CONSIGNES -
1/ Dans l'extrait sur la grève chez Ampacet, réécrivez le passage compris entre « La grève chez » et « un temps glacial. » inclus, en changeant « syndicat » en « mouvement ».
2/ Indiquez, s'il vous plaît, si chacune des affirmations suivantes concorde avec l'extrait sur la grève chez Ampacet. Répondez par oui ou non et citez les mots décisifs de l'extrait.
(a) Le piquet devant l'usine a été tenu par un temps glacial.
(b) Nora Back s'est longuement exprimée sur la suite des événements.
(c) Sept personnes ont été licenciées.
3/ Traduisez en anglais cette phrase de l'extrait sur la grève chez Ampacet : « Plutôt que de faire monter la pression publique par des communiqués et piquets, le syndicat a opté pour la discrète voie de la judiciarisation. »

EXTRAIT CHOISI -

La grève chez le producteur de granulés plastique est entrée dans la légende dorée de l’OGBL. Le conflit n’avait initialement pas arrangé le syndicat. Mais en décrétant la non-conciliation (un précédent dans l’histoire sociale récente), la direction d’Ampacet lui avait forcé la main. Le syndicat ne pouvait pas ne pas réagir s’il souhaitait garder la face. Il a mobilisé beaucoup de moyens (et beaucoup de ses permanents) pour assurer et animer le piquet à l’entrée de l’usine, et ceci 24 heures sur 24, par un temps glacial.
L’OGBL a beaucoup communiqué sur la « grève victorieuse » chez Ampacet. Dans son discours du 1er mai, Nora Back a parlé du « conflit de travail le plus dur que nous ayons jamais connu ». C’est presqu’avec nostalgie qu’elle s’en est remémorée dans le Tageblatt : « So hart die Tage in der Kälte und bei Schnee und Regen auch waren : Wir würden es nochmal machen ». Sur la suite des événements, elle a préféré garder un silence pudique. Par peur de générer de la mauvaise pub, sans doute.
En mars, Nora Back admettait ainsi face au Land que l’OGBL ne voulait pas, en pleine campagne des élections sociales, envoyer le mauvais signal ; à savoir qu’un conflit de travail exposait les salariés à un risque de répression. Plutôt que de faire monter la pression publique par des communiqués et piquets, le syndicat a opté pour la discrète voie de la judiciarisation. Les six personnes licenciées seraient « en contact permanent » avec les juristes de l’OGBL qui étudieraient les possibilités de recours, explique-t-on cette semaine dans la centrale syndicale. Saliha Belesgaa adopte la même ligne d’argumentation. Elle accorderait sa « confiance totale » à l’OGBL. Il faudrait désormais assurer « une certaine sérénité ».

Données de pointage sur captures d'écran et documents:
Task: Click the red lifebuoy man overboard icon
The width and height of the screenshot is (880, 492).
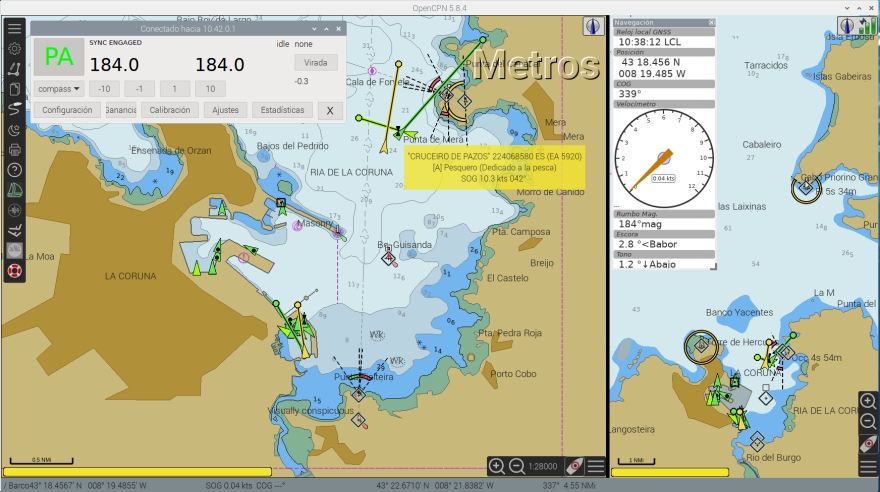Action: tap(14, 271)
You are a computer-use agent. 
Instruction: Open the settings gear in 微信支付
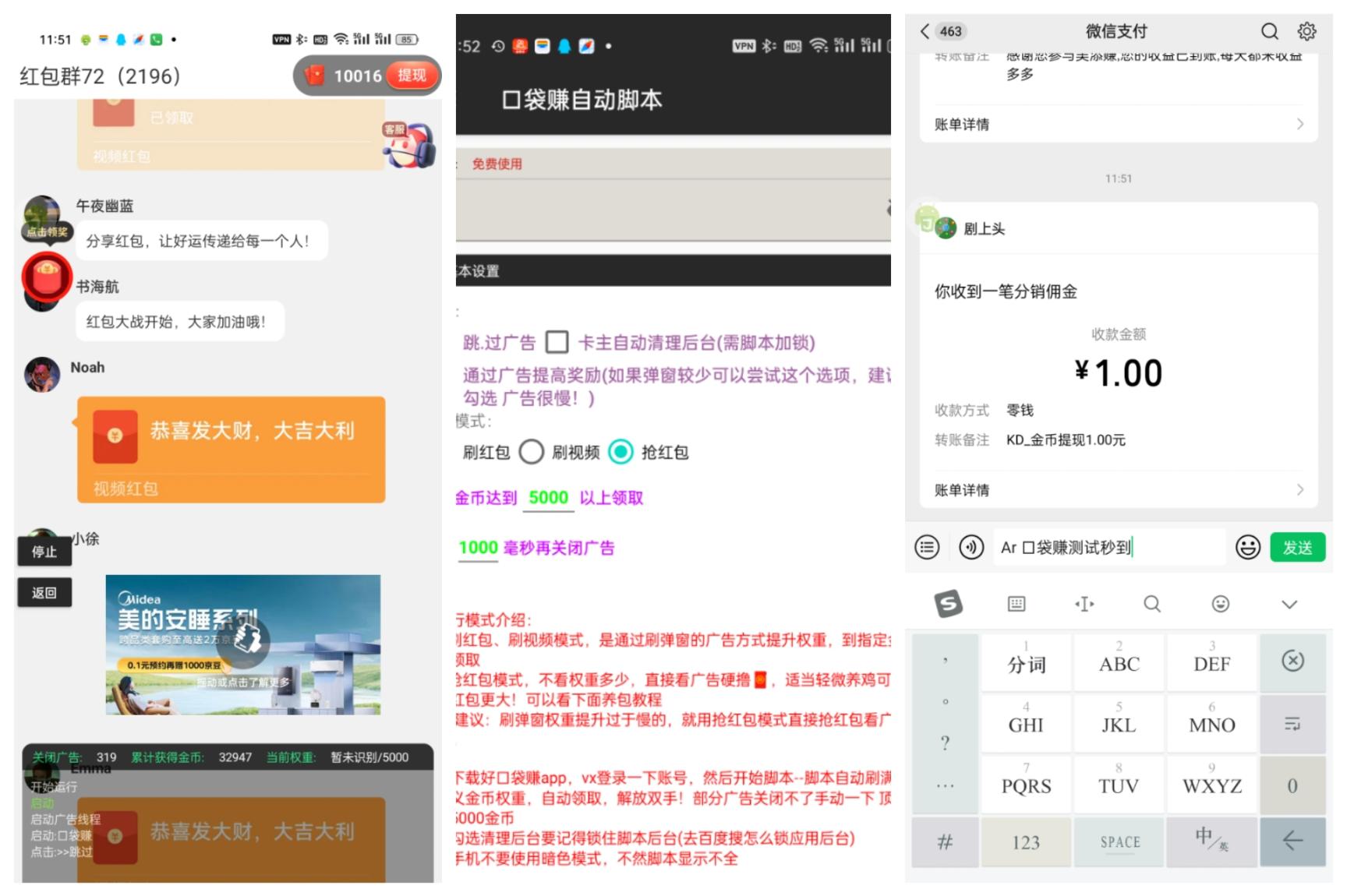1308,30
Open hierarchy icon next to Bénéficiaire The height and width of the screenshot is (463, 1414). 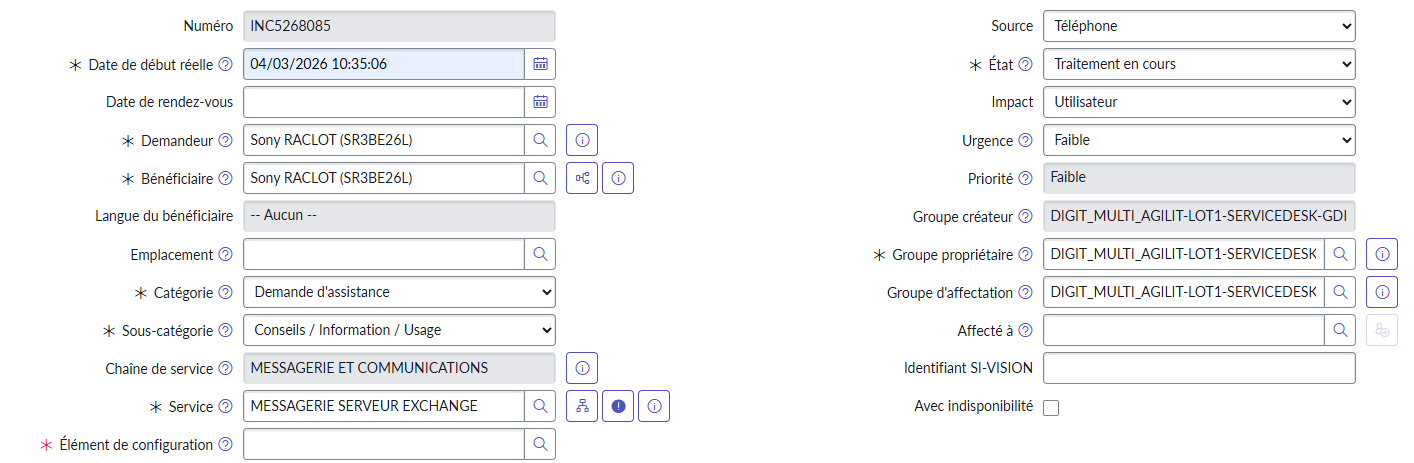(582, 179)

CORRIGÉ -
1/
La grève chez le producteur de granulés plastique est entrée dans la légende dorée de l’OGBL. Le conflit n’avait initialement pas arrangé le mouvement. Mais en décrétant la non-conciliation (un précédent dans l’histoire sociale récente), la direction d’Ampacet lui avait forcé la main. Le mouvement ne pouvait pas ne pas réagir s’il souhaitait garder la face. Il a mobilisé beaucoup de moyens (et beaucoup de ses permanents) pour assurer et animer le piquet à l’entrée de l’usine, et ceci 24 heures sur 24, par un temps glacial.

2/
(a) Oui : « par un temps glacial ».
(b) Non : « Sur la suite des événements, elle a préféré garder un silence pudique. »
(c) Non : « Les six personnes licenciées ».

3/ Rather than building up public pressure through press releases and pickets, the union opted for the discreet path of legal action.